In the summer of 1962, when I was three, my parents bought their first home on the corner of Prospect Street and Highland Avenue in Fall River, Massachusetts. They paid $9,500! The house had 13 rooms, four fireplaces, two heating systems, servant call buttons – and my favorite device for childhood eavesdropping, speaking tubes (literally pipes through the walls). All light fixtures had combination gas jets and light bulbs. Like many substantial homes of the late Victorian era, a separate enclosed servants’ staircase went from the cellar to the third floor. That portion of the house had never been renovated, the carpeting on the stairs worn thin.
Growing up here fueled my curiosity about the first occupants of the house. Our neighbor immediately to the north (left side of photo), the late Walter Fraze, told my parents several stories about prior owners. First, he said that Frank L. Allen, owner of a lumber mill, built the house in 1897. Its original address was on Highland Avenue, but Allen changed it to 360 Prospect Street to avoid higher taxes. Frazes’ house, whose interior mimicked ours, was the product of a family feud, “built for spite.” All these stories later proved incorrect.
Next door, proceeding to the east at 376 Prospect Street, was the Second Empire home of Clara Davol, whom I remember as a frail old lady sitting in a window, her full-time nurse always near her side. Clara told my mother that the framing of our house had been finished in time for a torchlight parade up Highland Avenue honoring the election of William McKinley. When Clara died in 1963, my parents bought the Davol property and divided the back yard with the Frazes. My father planned to make his physician’s office on the first floor of the house and rent the second and third floors. After consulting with an architect, curiously a distant relative of the Davols, my parents were advised to tear down the Davol house “because it needed too much work.” All that remains of the Davol house today are two repurposed marble fireplace mantels that followed us to Vermont.
I learned more about the Davols and their extended family by locating their graves in Oak Grove Cemetery, whose entrance was at the head of Prospect Street. Wanting to learn more about our neighborhood house histories, I asked our family lawyer how I would go about doing that. “Simple,” he answered. “Just go to the Registry of Deeds and find the grantor and grantee indexes.”

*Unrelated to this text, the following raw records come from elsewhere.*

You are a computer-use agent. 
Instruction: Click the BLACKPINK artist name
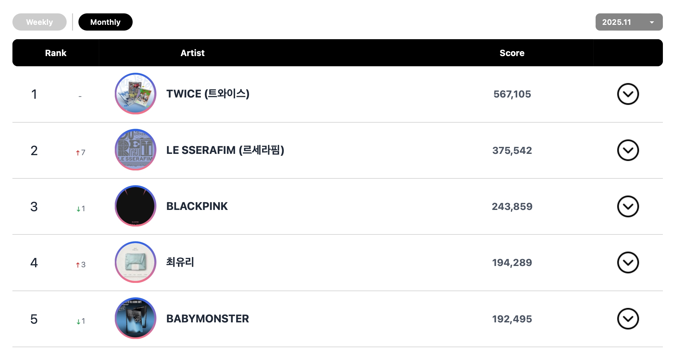(197, 206)
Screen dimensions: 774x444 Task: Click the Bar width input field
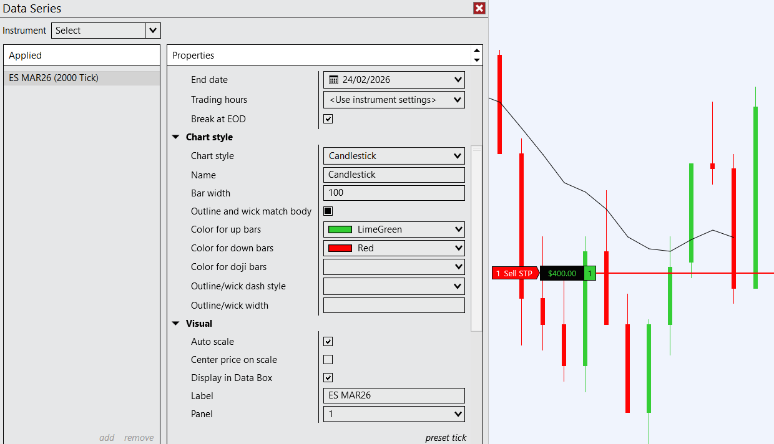coord(394,193)
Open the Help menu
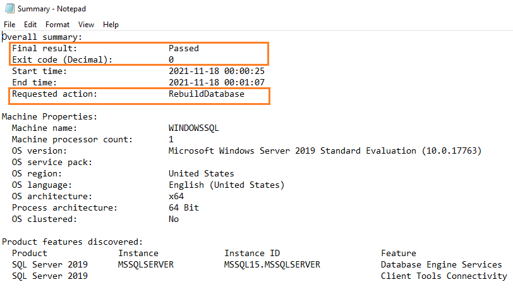Screen dimensions: 513x289 [111, 25]
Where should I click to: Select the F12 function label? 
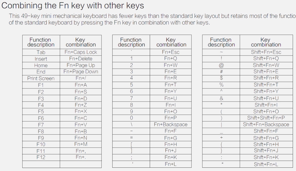(x=41, y=158)

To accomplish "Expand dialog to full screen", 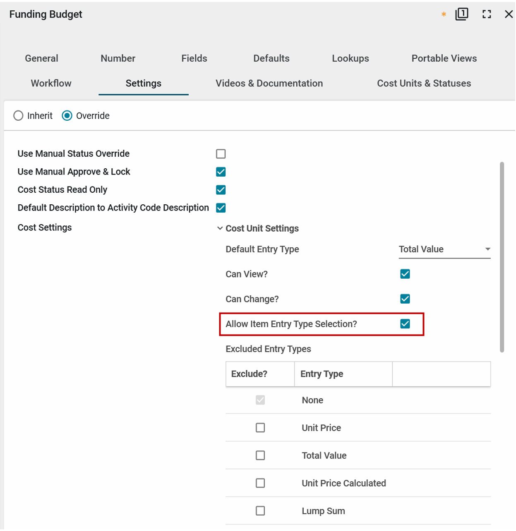I will point(487,14).
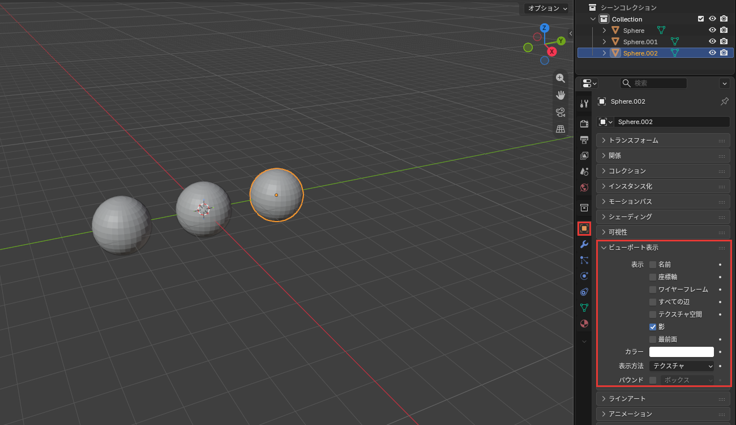Open the 表示方法 テクスチャ dropdown

point(682,366)
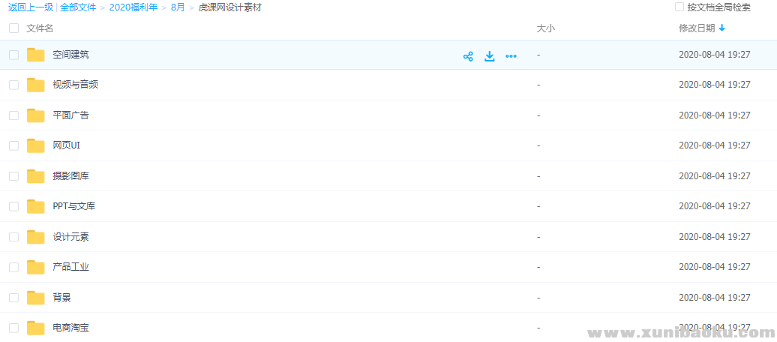Navigate to 2020福利年 breadcrumb
Viewport: 777px width, 342px height.
coord(133,8)
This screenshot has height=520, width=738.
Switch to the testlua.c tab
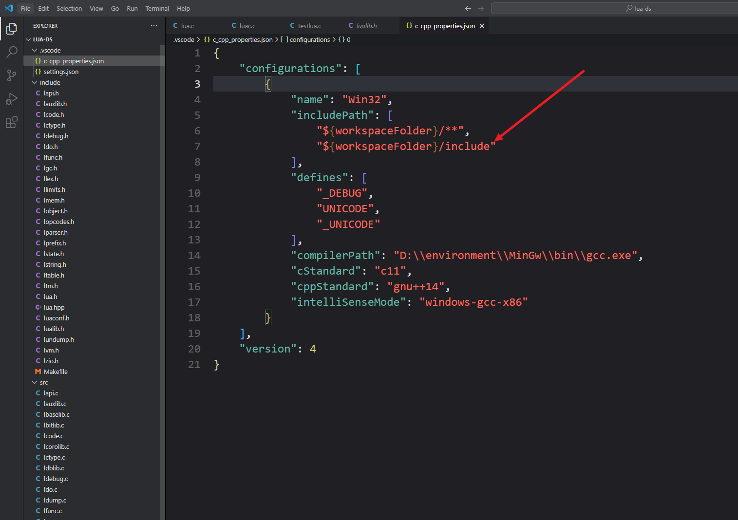(309, 26)
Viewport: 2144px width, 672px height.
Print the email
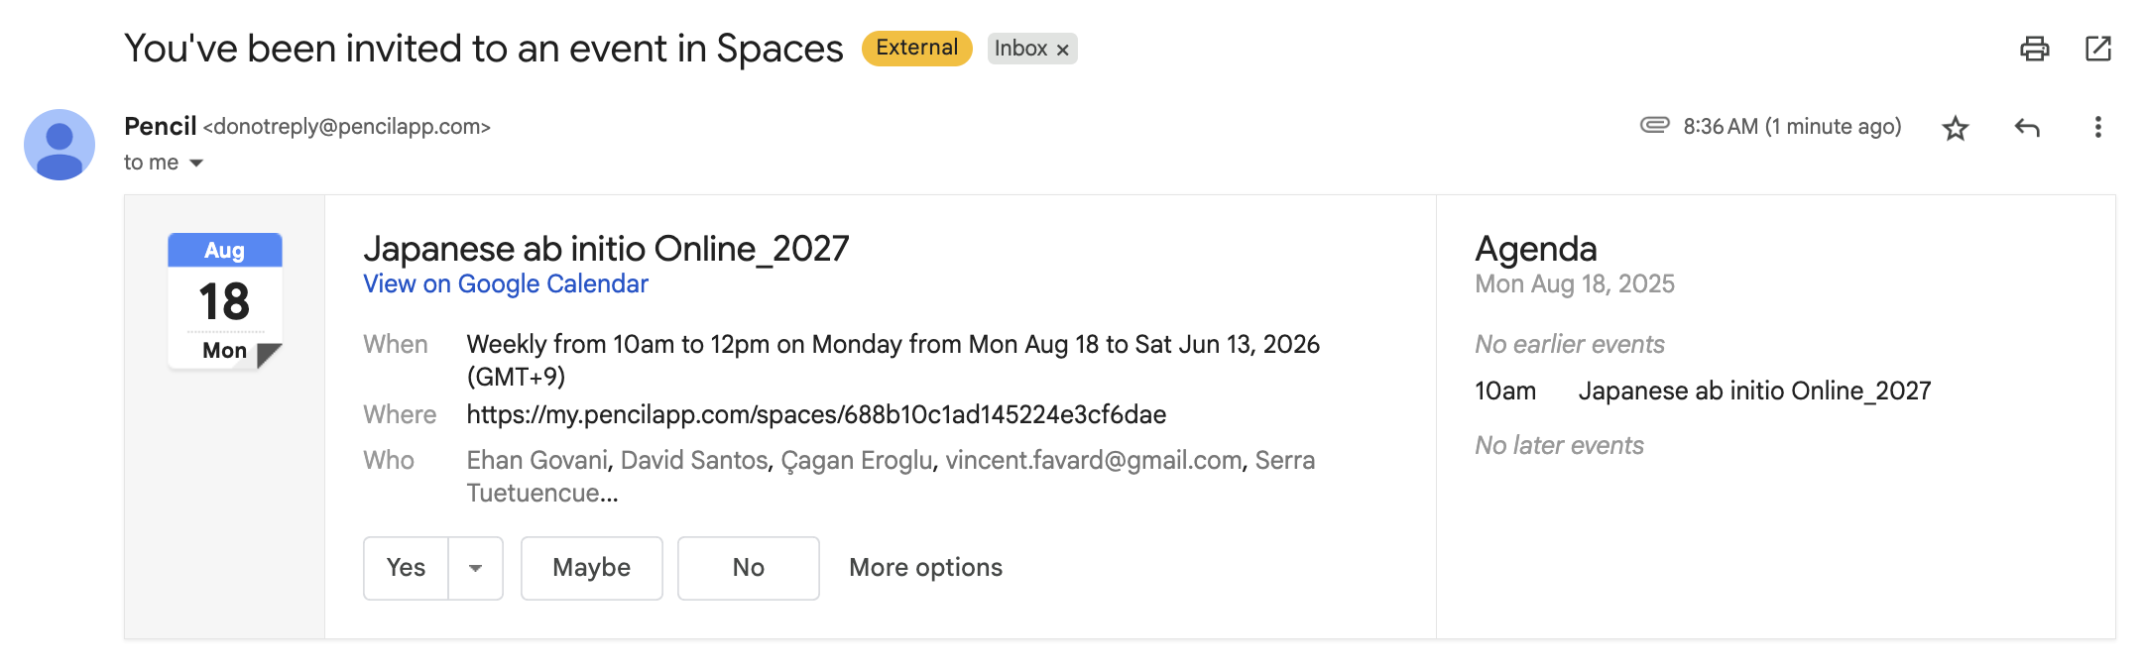(x=2035, y=48)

At age of eleven, used to going just about anywhere on foot within several miles from home, I walked the five blocks down the hill to the Bristol County Courthouse, Southern Registry of Deeds. Thus began a lifetime attraction to registries! Everyone on that day was more than gracious, even asking me if I needed help carrying the indexes. Certainly, I must have been a curiosity. It took several weeks to assemble all the puzzle pieces. The original tract of land extending from Prospect Street to Highland Avenue belonged to banker Abner Davol, Clara’s father. He sold what became my parents’ house and lot to his niece-by-marriage, Mrs. Melvin Horton, née Louise Buffington. Louise lived on Prospect Street through the late 1950s. Abner Davol also sold what became the Frazes’s parcel to another niece who, in turn, sold it to Frank L. Allen, owner of the lumber yard. Years later, after pulling out a dining room buffet drawer and turning it over, I learned that Allen supplied all the woodwork for our house.
I also had the benefit of walking to the Fall River Historical Society, just three blocks away, and accessing its collection of city directories. Our family home was not built in 1897, but rather framed by William McKinley’s second inauguration in 1901. Another remarkable source connected to the early days of the house was the curator of the Fall River Historical Society, Florence C. Brigham (1899–2000), who knew the Hortons. She assured me there was no family feud in the division of the properties: “Some frugal Yankees just did not want big yards.”
My parents sold the Fall River house in 2005; by then the view had completely changed, with the expansion of Charlton Memorial Hospital’s parking lot and garage. Knowing who once lived in the neighborhood has added to the richness of my memories and appreciation of local history. I have a genealogy file on the Davol family.
Compared to the slow way I once acquired information on foot, I remain astonished at what we can learn today with the click of a mouse. Nonetheless, I cherish the memories of all those helpful people at the registry who helped a youngster learn lifelong research skills.